• [Problem requirements]
Return only the lines below starting at the line containing "Open the 视频合并 & 混流 tool" and ending at the line containing "The height and", both included, exactly as they are and with no pictures.

--- Raw data Enclosed Below ---

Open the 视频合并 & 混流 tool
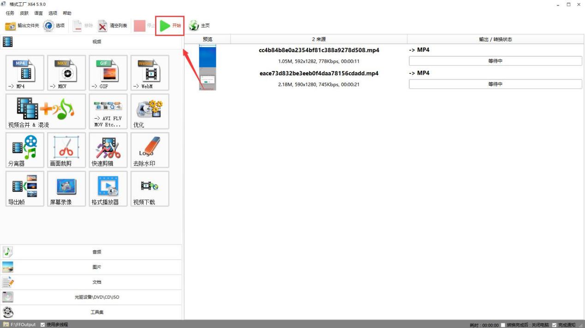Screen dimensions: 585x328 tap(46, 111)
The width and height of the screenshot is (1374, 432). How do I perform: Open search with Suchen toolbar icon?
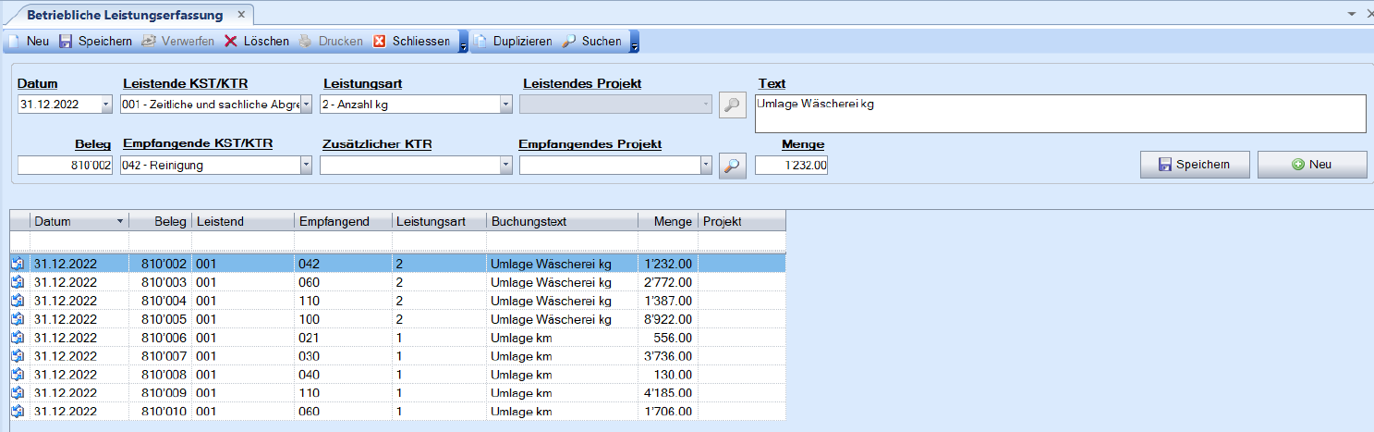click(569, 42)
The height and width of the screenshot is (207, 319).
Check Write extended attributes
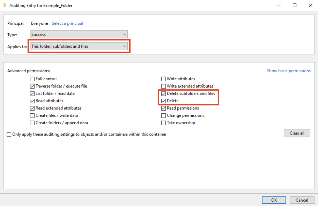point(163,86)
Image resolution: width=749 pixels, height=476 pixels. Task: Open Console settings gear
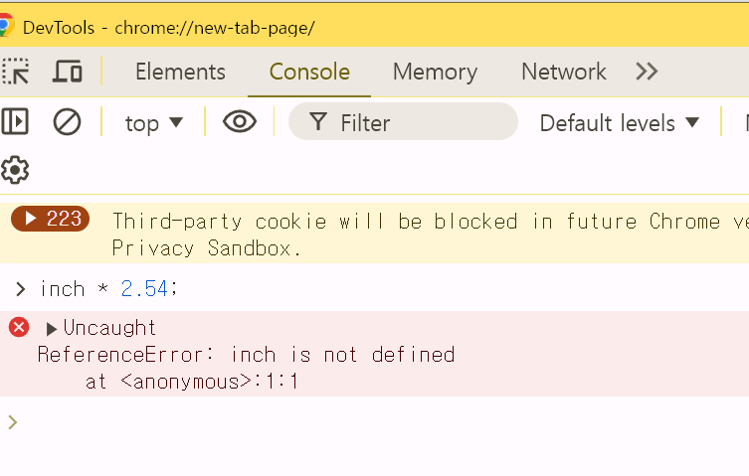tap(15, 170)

--- End of Enclosed Raw data ---
--- Raw data Enclosed Below ---

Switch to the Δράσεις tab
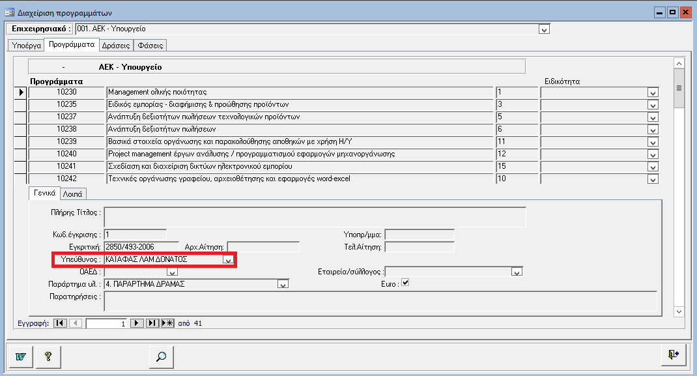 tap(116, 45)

--- End of Enclosed Raw data ---

• [Solution for this task]
Open the 视频合并 & 混流 tool
Screen dimensions: 585x328 tap(46, 111)
The width and height of the screenshot is (1374, 432). How do I perform: Open search with Suchen toolbar icon?
click(569, 42)
The height and width of the screenshot is (207, 319).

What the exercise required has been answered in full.